* Extract provided:
################

Outside a tiny church in the middle of the nowhere, two strangers have an incredible first meeting. The first stranger is Lightfoot (Jeff Bridges), a young punk barreling down the road in a stolen Trans Am with no clear destination. The second stranger is Thunderbolt (Clint Eastwood), a former bank robber who made off with half a million dollars and got away clean, only to have his partner die and the money vanish. Thunderbolt's posing as a preacher when one of his "old friends" shows up and tries to kill him, and Lightfoot happens to save him by running over his attacker, and providing him with a ride. The two men form a friendship that culminates in their decision to knock over a second bank, with the help of Thunderbolt's former partners Leary (George Kennedy) and Eddie (Geoffrey Lewis), who show up looking to get revenge for the botched job and missing dough.
Thunderbolt and Lightfoot is the feature debut of Michael Cimino, who had made his name in commercials. Cimino's screenplay for the film made its way to Eastwood at his Malpaso production company, and after flirting with the idea of directing it himself, he gave Cimino the job. Bridges was nominated for a Best Supporting Actor Oscar for his performance as Lightfoot. It's a rich, unique crime caper filled with colorful characters, down to the smallest supporting roles, and features some incredible widescreen imagery of the American countryside, put together with an incredible amount of confidence for someone with the task of directing an established superstar like Eastwood as a debut, even with commercial experience under his belt.

################

* Supplied information:
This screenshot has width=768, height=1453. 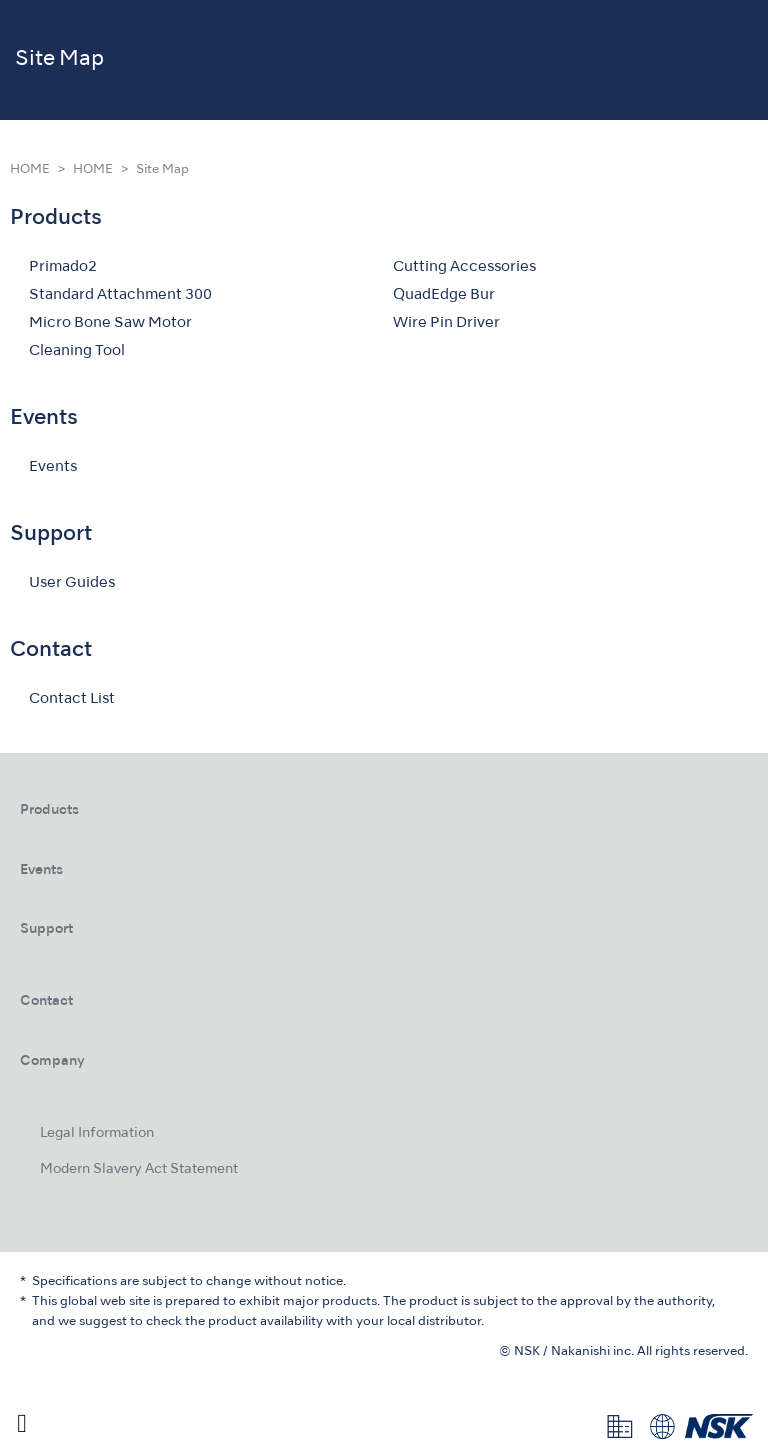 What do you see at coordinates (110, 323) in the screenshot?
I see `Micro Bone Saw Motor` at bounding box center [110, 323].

################

* What to work on:
Repeat the part of the film review starting with "Outside a tiny" and going on through "and missing dough.". The data has nothing to do with the film review.

* Written reply:
Outside a tiny church in the middle of the nowhere, two strangers have an incredible first meeting. The first stranger is Lightfoot (Jeff Bridges), a young punk barreling down the road in a stolen Trans Am with no clear destination. The second stranger is Thunderbolt (Clint Eastwood), a former bank robber who made off with half a million dollars and got away clean, only to have his partner die and the money vanish. Thunderbolt's posing as a preacher when one of his "old friends" shows up and tries to kill him, and Lightfoot happens to save him by running over his attacker, and providing him with a ride. The two men form a friendship that culminates in their decision to knock over a second bank, with the help of Thunderbolt's former partners Leary (George Kennedy) and Eddie (Geoffrey Lewis), who show up looking to get revenge for the botched job and missing dough.